Adaptation Jean-Claude Carrière
Mise en scène: Peter Brook
Collaboration à la mise en scène: Maurice Bénichou
Éléments scéniques et costumes Chloé Obolensky
Musique Marius Constant
Lioubov Andreïevna Ranievskaïa : Natasha Parry
Léonide Andreïevitch Gaïev : Michel Piccoli
Ermolaï Alexéïevitch Lopakhine : Niels Arestrup
Douniacha : Catherine Frot
Anya : Anne Consigny
Varya : Nathalie Nell
Semyon Pantéléïevitch Epikhodov : Claude Evrard
Yacha : Maurice Bénichou
Boris Borissovitch Siméonov-Pitchtchik : Jacques Debary
Piotr Sergueïevitch Trofimov : Joseph Blatchley
Firs : Robert Murzeau
Charlotte Ivanovna : Michèle Simonnet
Le passant / Le chef de gare : Jean-Paul Denizon
Spectacle créé le 5 mars 1981 aux Bouffes du Nord
Version télévisée réalisée en 1982
Le décès de Michel Piccoli, survenu le 12 mai, confère une triste actualité à la captation de La Cerisaie que Peter Brook avait lui-même réalisée pour la télévision française en 1982. Dans ce spectacle emblématique de son mandat la tête du Théâtre des Bouffes du Nord, on retrouve bien sûr le dépouillement caractéristique du metteur en scène britannique, mais aussi tout son travail sur le jeu dont il ne cherche jamais à nier la théâtralité. Outre Piccoli, on y admirera Natasha Parry (décédée en 2015), mais aussi des comédiens d’une autre génération, dont la belle carrière a confirmé le talent : Anne Consigny, Catherine Frot et surtout Niels Arestrup.

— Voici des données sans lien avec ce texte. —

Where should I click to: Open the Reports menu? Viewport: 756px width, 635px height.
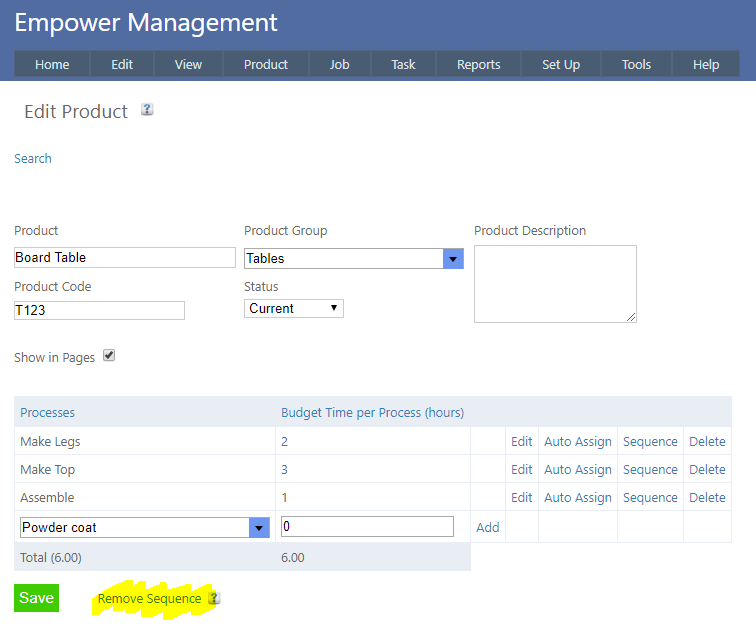478,64
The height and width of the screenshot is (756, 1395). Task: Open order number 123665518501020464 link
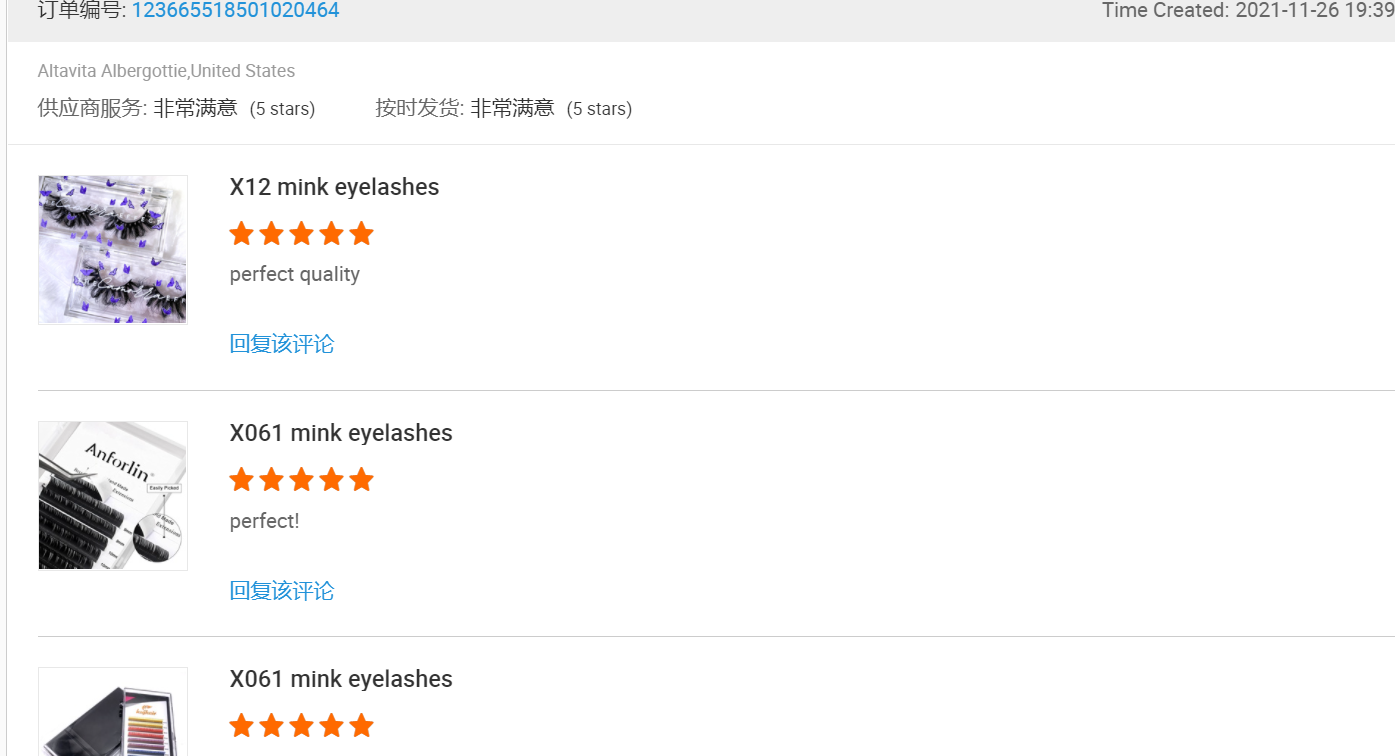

Lien à consulter : https://vimeo.com/420207989
Le 15 octobre 1974, Peter Brook rouvrit à Paris le Théâtre des Bouffes du Nord, sauvé de la démolition et soigneusement maintenu dans l’état de décrépitude où le bâtiment était tombé depuis les dernières représentations données à l’aube des années 1960. Après avoir imprimé sa marque sur le théâtre britannique (à l’opéra, malgré quelques productions réalisées pour Covent Garden, dont une Salomé dans des décors signés Salvador Dali, son intervention fut moins frappante), Brook s’installa à Paris dès 1970 et donna à son travail une ouverture internationale. L'inauguration des Bouffes du Nord se fit avec Timon d’Athènes, un Shakespeare rarement représenté, même dans le monde anglophone ; son goût de « l’espace vide », manifesté notamment dans un mémorable Songe d’une nuit d’été pour la Royal Shakespeare Company, allait s’épanouir dans ce nouveau cadre parisien où il cherchait à rapprocher les acteurs du public : pas de décor, pas de rideau, pas même de niveau surélevé pour la scène.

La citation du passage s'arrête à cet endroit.